## READING TEXT

A Multi-Objective Crowding Optimization Solution for Efficient Sensing as a Service in Virtualized Wireless Sensor Networks

Abstract

The Internet of Things (IoT) encompasses a wide range of applications and service domains, from smart cities, autonomous vehicles, surveillance, medical devices, to crop control. Virtualization in wireless sensor networks (WSNs) is widely regarded as the most revolutionary technological technique used in these areas. Due to node failure or communication latency and the regular identification of nodes in WSNs, virtualization in WSNs presents additional hurdles. Previous research on virtual WSNs has focused on issues such as resource maximization, node failure, and link-failure-based survivability, but has neglected to account for the impact of communication latency. Communication connection latency in WSNs has an effect on various virtual networks providing IoT services. There is a lack of research in this field at the present time. In this study, we utilize the Evolutionary Multi-Objective Crowding Algorithm (EMOCA) to maximize fault tolerance and minimize communication delay for virtual network embedding in WSN environments for service-oriented applications focusing on heterogeneous virtual networks in the IoT. Unlike the current wireless virtualization approach, which uses the Non-dominated Sorting Genetic Algorithm-II (NSGA-II), EMOCA uses both domination and diversity criteria in the evolving population for optimization problems. The analysis of the results demonstrates that the proposed framework successfully optimizes fault tolerance and communication delay for virtualization in WSNs.

## DATA UNDER STUDY

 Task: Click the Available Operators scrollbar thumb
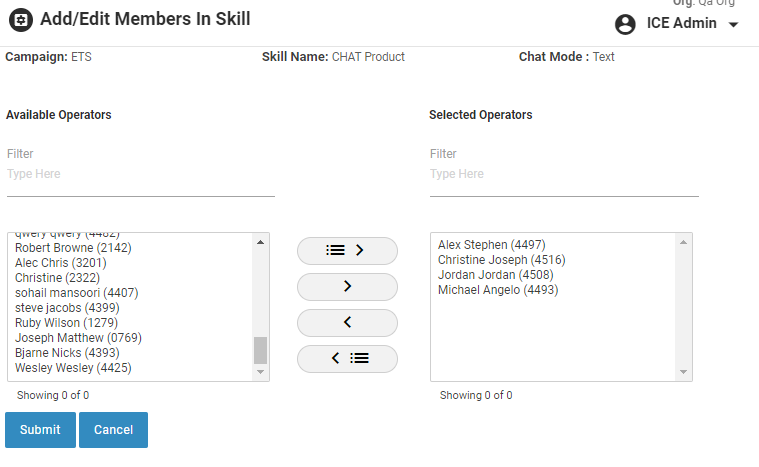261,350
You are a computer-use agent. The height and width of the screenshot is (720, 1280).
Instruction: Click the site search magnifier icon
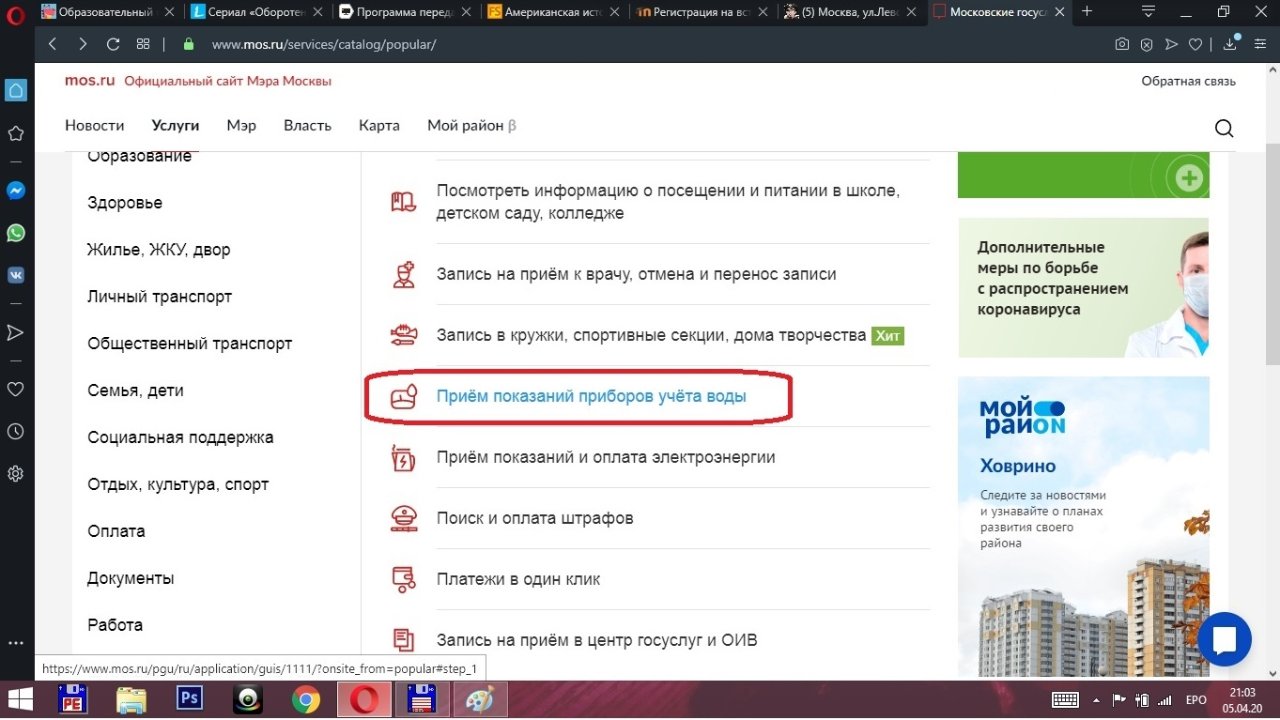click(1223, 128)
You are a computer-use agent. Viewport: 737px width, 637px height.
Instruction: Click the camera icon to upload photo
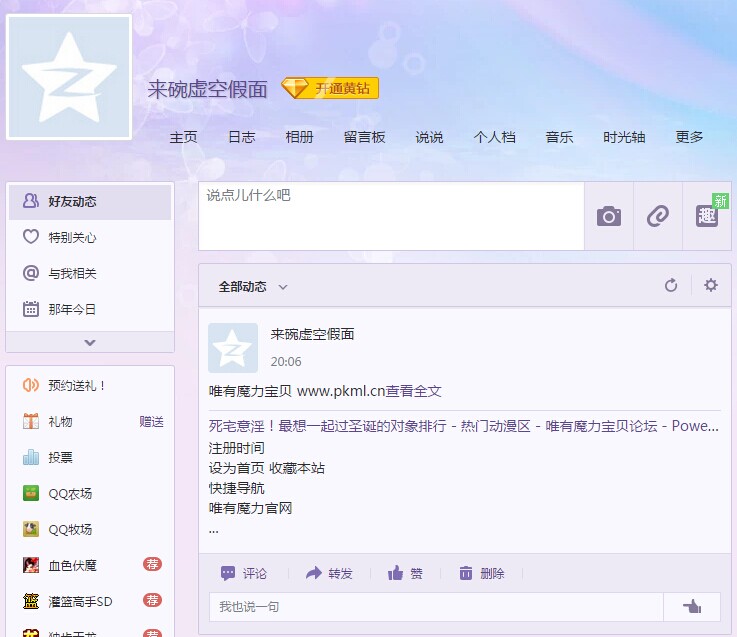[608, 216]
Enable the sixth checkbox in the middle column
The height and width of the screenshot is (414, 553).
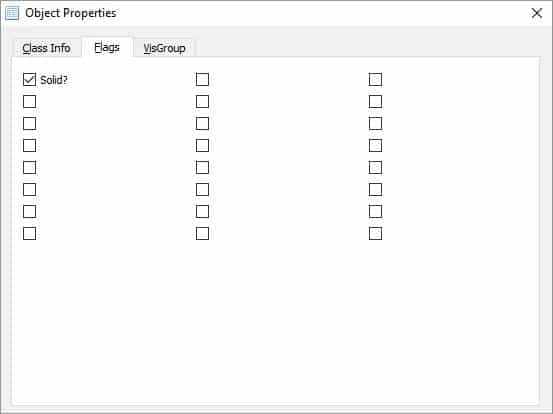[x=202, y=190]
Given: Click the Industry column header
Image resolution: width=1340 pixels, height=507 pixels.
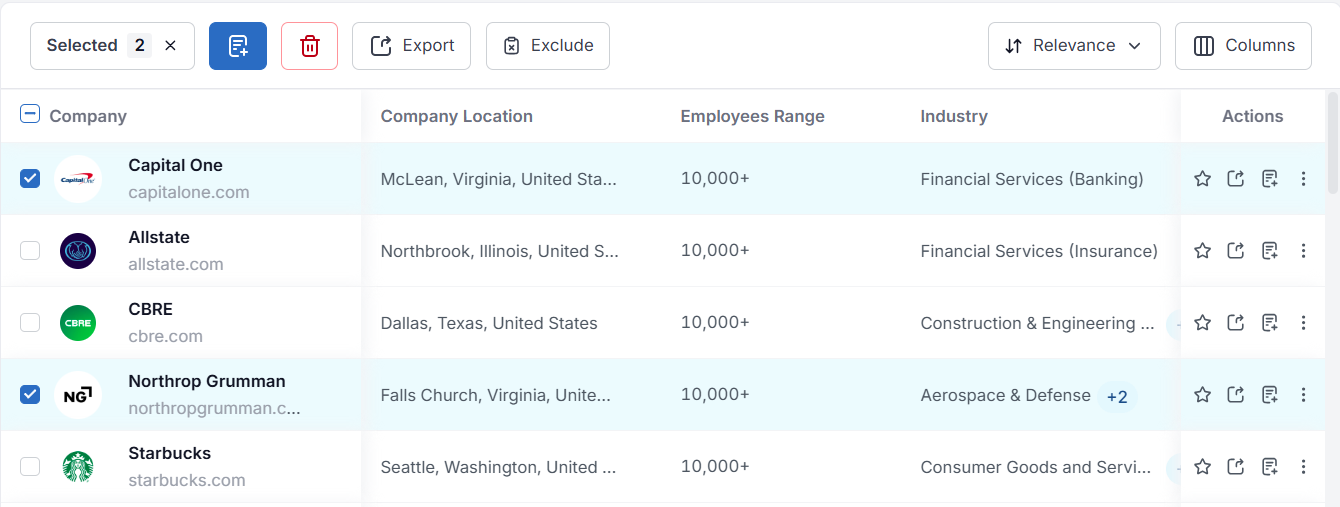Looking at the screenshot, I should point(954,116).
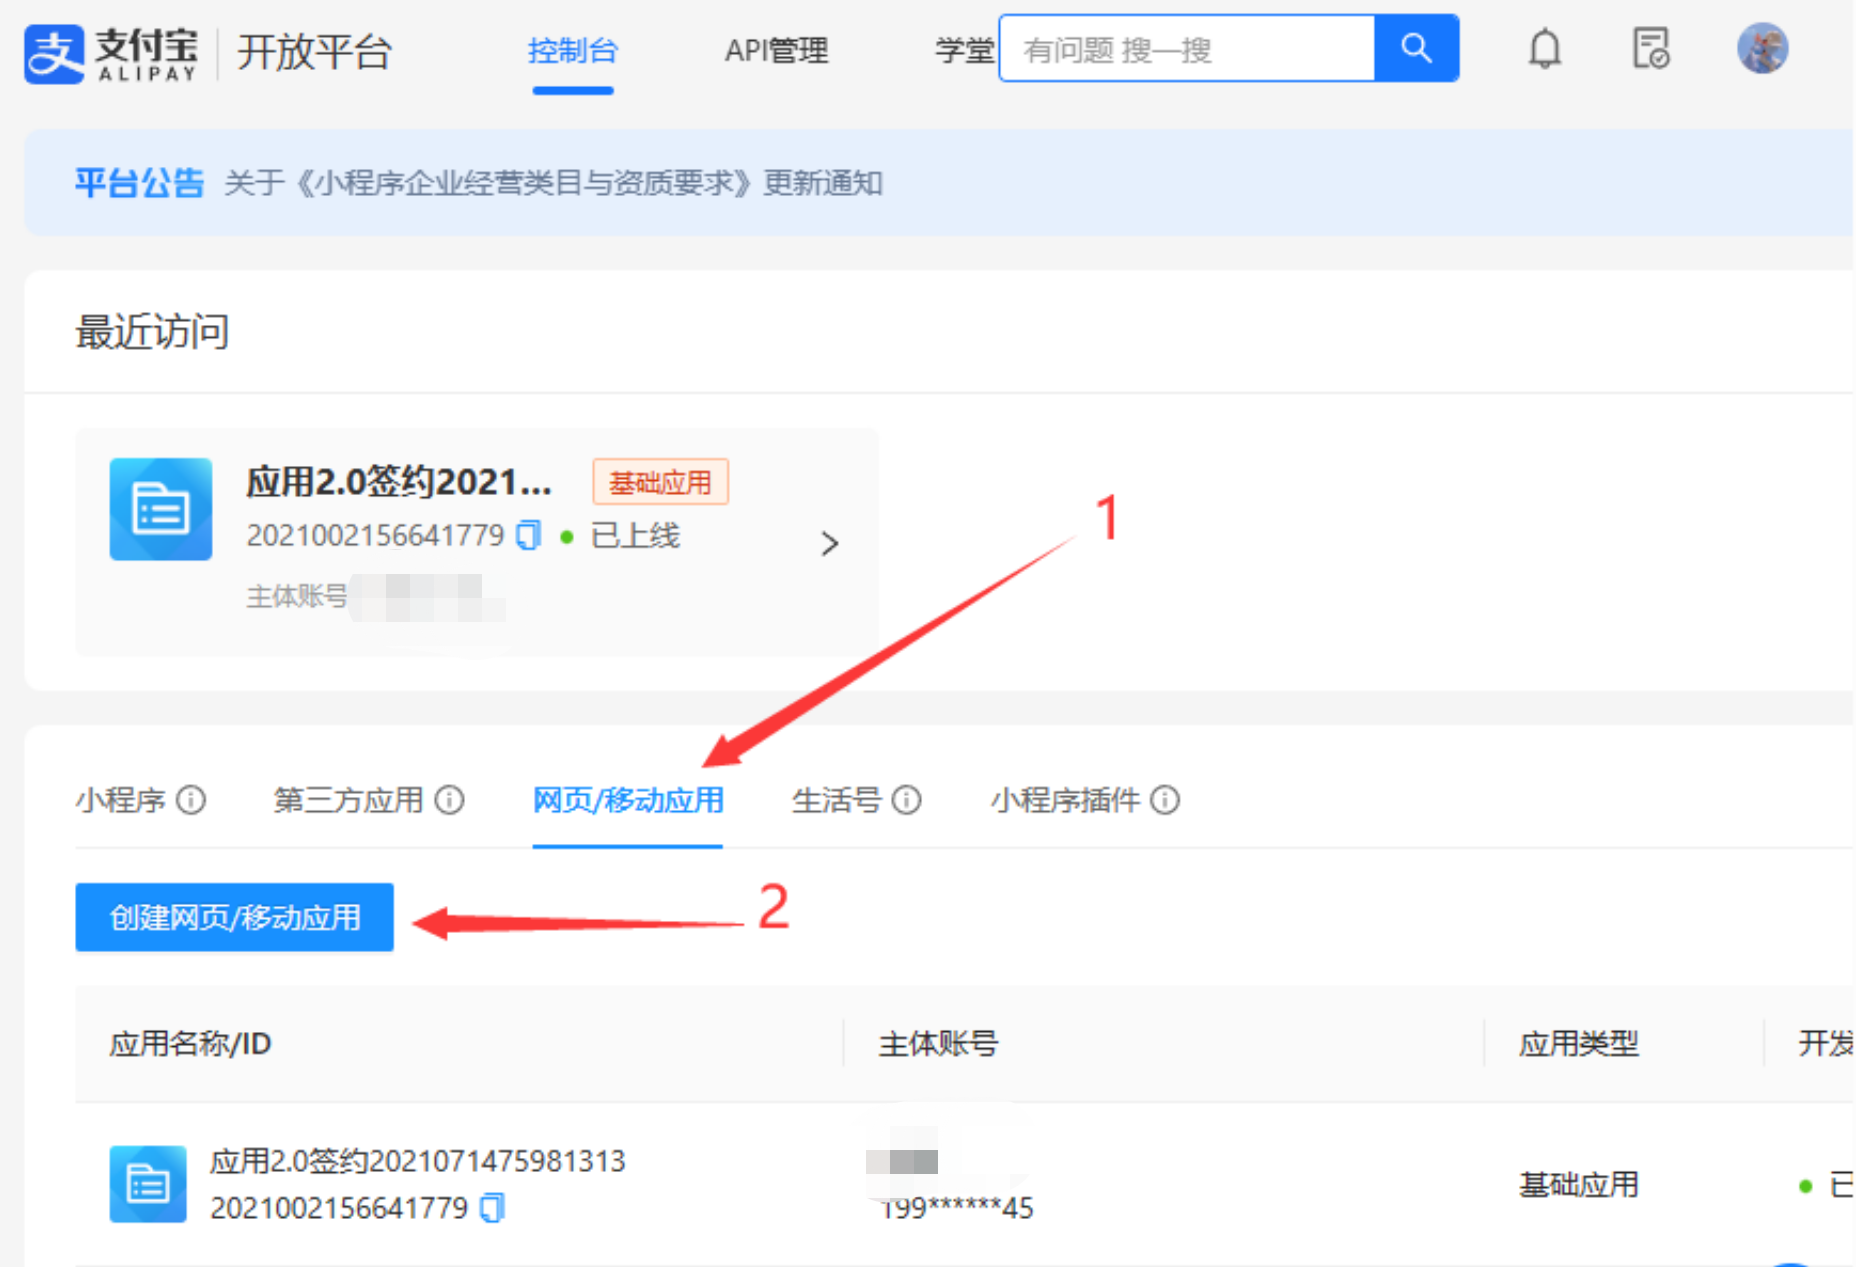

## YOUR TASK
In the abstract on virtualized wireless sensor networks, which algorithm does the current wireless virtualization approach use?

## RESPONSE TO THE TASK
The Non-dominated Sorting Genetic Algorithm-II (NSGA-II).